Excerpted text.
Basmati rice vs jasmine rice: similarities and differences!

Let’s get right to it. What are the differences between these similar types of rice?

  • What is basmati rice? Basmati rice is a long grain rice traditionally grown in India and the surrounding countries (Pakistan, Nepal, etc). The flavor is nutty and floral: the name “basmati” comes from the Hindi word for “fragrant.”
  • What is jasmine rice? Jasmine rice is a long-grain variety of rice grown mostly in Thailand, Cambodia and Vietnam. It’s also known as Thai fragrant rice. Jasmine rice has a nutty flavor: in fact, some people say it tastes like popcorn! It’s very similar to basmati rice, but it has a shorter grain and is a little stickier.
  • Both are aromatic rice. Basmati rice and jasmine rice are in a category called “aromatic rice”. These are medium to long grain rice varieties that have a nutty aroma and flavor.
  • Both have white and brown varieties. There is both brown and white basmati rice, and brown and white jasmine rice. The white variety is most common in cooking.

Materials provided.
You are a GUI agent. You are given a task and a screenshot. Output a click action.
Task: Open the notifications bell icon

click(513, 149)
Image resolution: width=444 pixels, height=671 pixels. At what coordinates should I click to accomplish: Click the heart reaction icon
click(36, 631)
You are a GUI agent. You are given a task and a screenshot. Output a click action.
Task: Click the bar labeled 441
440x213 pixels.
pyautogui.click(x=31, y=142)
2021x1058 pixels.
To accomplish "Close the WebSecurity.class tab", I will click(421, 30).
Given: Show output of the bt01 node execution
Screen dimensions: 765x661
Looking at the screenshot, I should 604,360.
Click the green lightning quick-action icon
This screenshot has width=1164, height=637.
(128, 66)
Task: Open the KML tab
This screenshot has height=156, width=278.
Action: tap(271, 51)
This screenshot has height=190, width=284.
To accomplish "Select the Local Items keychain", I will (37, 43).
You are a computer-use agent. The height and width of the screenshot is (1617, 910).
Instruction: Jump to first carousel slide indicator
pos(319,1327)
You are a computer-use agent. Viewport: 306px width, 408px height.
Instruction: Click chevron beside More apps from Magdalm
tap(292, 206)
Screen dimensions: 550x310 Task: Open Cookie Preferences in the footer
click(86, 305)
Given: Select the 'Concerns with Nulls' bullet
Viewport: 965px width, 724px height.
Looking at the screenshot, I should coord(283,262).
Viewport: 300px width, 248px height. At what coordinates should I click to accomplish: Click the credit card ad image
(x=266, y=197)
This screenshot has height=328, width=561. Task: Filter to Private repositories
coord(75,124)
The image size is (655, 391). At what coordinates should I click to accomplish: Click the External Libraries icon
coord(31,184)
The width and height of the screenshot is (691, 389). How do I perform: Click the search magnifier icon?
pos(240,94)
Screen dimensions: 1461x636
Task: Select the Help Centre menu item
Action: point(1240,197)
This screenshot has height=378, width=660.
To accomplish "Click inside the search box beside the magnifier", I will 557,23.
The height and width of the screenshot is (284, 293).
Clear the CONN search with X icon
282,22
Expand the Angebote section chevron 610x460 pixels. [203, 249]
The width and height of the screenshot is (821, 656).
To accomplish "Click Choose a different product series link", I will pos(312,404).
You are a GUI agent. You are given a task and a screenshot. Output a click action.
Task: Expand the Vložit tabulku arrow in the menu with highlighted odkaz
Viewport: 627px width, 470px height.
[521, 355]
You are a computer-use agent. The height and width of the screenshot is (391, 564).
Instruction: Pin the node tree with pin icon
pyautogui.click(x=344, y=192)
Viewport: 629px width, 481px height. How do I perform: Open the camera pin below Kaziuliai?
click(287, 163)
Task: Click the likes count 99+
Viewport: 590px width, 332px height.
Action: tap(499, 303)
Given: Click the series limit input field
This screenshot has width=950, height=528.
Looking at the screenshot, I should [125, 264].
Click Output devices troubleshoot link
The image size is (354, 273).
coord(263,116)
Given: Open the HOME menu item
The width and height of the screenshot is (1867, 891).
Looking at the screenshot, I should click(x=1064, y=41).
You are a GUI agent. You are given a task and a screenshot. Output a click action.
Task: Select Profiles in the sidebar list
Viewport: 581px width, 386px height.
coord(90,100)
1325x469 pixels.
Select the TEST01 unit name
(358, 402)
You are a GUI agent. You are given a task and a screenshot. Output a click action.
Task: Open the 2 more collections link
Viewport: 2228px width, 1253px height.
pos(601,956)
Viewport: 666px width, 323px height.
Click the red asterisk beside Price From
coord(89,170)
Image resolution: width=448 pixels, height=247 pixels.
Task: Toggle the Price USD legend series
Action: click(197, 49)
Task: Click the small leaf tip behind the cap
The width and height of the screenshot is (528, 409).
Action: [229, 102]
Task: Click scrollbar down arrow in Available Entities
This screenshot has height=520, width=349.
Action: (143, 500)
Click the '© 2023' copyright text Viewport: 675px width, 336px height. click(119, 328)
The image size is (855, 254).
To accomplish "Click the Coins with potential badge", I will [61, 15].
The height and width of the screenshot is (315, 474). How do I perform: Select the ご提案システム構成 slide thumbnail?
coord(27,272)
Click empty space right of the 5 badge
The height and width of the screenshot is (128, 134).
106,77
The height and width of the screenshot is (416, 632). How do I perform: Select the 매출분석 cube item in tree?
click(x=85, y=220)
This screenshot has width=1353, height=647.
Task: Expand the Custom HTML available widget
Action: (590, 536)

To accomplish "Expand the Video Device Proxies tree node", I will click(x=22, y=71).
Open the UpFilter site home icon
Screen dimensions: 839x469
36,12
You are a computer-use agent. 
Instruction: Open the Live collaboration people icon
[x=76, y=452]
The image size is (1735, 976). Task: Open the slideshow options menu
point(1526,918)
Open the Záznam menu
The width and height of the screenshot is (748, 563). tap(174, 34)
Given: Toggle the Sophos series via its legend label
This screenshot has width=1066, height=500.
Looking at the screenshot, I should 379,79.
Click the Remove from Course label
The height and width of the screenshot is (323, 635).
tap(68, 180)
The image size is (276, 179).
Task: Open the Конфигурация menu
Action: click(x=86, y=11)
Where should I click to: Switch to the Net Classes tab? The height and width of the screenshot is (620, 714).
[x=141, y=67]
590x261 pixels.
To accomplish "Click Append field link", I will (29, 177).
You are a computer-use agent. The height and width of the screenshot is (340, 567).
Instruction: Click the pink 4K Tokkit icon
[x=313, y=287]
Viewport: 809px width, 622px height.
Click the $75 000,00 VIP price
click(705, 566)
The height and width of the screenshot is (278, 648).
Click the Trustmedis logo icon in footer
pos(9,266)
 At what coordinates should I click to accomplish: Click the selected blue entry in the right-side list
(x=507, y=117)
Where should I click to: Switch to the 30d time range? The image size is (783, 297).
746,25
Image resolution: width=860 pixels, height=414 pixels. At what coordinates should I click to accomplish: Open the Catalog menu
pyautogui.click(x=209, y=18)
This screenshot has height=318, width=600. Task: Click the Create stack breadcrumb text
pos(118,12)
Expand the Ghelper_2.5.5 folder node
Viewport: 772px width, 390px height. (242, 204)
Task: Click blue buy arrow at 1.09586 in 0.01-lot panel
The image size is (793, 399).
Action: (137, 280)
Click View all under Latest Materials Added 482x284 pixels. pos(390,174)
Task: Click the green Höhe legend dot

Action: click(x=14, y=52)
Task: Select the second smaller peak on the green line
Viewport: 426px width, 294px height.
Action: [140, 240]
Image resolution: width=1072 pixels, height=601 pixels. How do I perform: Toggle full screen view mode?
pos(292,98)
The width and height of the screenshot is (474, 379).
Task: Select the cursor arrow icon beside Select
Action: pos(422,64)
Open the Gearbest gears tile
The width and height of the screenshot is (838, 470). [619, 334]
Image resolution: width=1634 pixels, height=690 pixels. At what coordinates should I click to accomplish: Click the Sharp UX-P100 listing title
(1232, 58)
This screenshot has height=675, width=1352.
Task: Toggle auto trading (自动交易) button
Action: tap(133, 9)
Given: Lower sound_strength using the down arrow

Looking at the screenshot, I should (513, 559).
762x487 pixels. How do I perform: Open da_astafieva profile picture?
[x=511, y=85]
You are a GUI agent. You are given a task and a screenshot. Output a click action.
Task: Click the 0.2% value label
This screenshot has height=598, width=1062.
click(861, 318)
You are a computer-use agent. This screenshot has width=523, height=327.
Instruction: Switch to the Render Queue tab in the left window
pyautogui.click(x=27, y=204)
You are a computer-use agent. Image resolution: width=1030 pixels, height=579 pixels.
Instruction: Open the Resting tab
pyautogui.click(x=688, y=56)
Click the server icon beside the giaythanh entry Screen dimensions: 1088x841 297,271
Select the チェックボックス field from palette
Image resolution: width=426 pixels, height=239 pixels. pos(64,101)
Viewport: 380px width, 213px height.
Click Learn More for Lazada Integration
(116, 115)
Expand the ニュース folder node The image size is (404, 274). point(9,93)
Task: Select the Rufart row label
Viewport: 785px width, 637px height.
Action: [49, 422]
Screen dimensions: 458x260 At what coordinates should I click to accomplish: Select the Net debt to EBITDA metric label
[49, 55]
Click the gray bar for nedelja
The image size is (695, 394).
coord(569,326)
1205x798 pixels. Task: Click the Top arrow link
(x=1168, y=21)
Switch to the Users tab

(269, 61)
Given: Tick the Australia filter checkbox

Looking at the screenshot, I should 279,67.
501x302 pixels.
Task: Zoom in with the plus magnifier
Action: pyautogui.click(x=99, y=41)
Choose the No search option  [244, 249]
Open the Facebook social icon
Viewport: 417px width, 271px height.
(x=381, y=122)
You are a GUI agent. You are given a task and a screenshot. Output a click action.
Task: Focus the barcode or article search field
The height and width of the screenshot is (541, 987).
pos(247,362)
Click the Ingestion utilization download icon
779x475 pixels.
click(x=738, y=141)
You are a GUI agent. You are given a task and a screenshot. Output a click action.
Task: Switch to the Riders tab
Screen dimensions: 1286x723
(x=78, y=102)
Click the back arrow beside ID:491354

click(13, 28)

Required work.
1 > Reproduce verbatim the part of the listing that runs between the line holding "This screenshot has height=190, width=284." and the line holding "pyautogui.click(x=344, y=192)", inclusive.
2 > Carry on the piece comparing basmati and jasmine rice, picking up after its last sentence.

In response.
1 >
This screenshot has height=190, width=284.
To accomplish "Select the Local Items keychain", I will (37, 43).
You are a computer-use agent. The height and width of the screenshot is (1617, 910).
Instruction: Jump to first carousel slide indicator
pos(319,1327)
You are a computer-use agent. Viewport: 306px width, 408px height.
Instruction: Click chevron beside More apps from Magdalm
tap(292, 206)
Screen dimensions: 550x310 Task: Open Cookie Preferences in the footer
click(86, 305)
Given: Select the 'Concerns with Nulls' bullet
Viewport: 965px width, 724px height.
Looking at the screenshot, I should coord(283,262).
Viewport: 300px width, 248px height. At what coordinates should I click to accomplish: Click the credit card ad image
(x=266, y=197)
This screenshot has height=328, width=561. Task: Filter to Private repositories
coord(75,124)
The image size is (655, 391). At what coordinates should I click to accomplish: Click the External Libraries icon
coord(31,184)
The width and height of the screenshot is (691, 389). How do I perform: Click the search magnifier icon?
pos(240,94)
Screen dimensions: 1461x636
Task: Select the Help Centre menu item
Action: point(1240,197)
This screenshot has height=378, width=660.
To accomplish "Click inside the search box beside the magnifier", I will 557,23.
The height and width of the screenshot is (284, 293).
Clear the CONN search with X icon
282,22
Expand the Angebote section chevron 610x460 pixels. [203, 249]
The width and height of the screenshot is (821, 656).
To accomplish "Click Choose a different product series link", I will pos(312,404).
You are a GUI agent. You are given a task and a screenshot. Output a click action.
Task: Expand the Vložit tabulku arrow in the menu with highlighted odkaz
Viewport: 627px width, 470px height.
[521, 355]
You are a computer-use agent. The height and width of the screenshot is (391, 564).
Instruction: Pin the node tree with pin icon
pyautogui.click(x=344, y=192)

2 >
Basmati rice vs jasmine rice: when to use them

When to use basmati rice and jasmine rice in cooking? There’s a distinct difference between these two types, mainly based on where they’re grown. Here’s what to know about when to use them:

  • Basmati rice originates from India, Pakistan and Nepal. It’s best paired with Indian-style recipes, like this Chickpea Curry or Vegetable Curry.
  • Jasmine rice is grown mostly in Thailand, Cambodia and Vietnam, so it’s best paired with Southeast Asian style recipes. Try it with this Shrimp Curry or Coconut Tofu Curry.

Our personal favorite? We like them both, but the popcorn flavor of jasmine rice is our favorite. We can’t get enough of it!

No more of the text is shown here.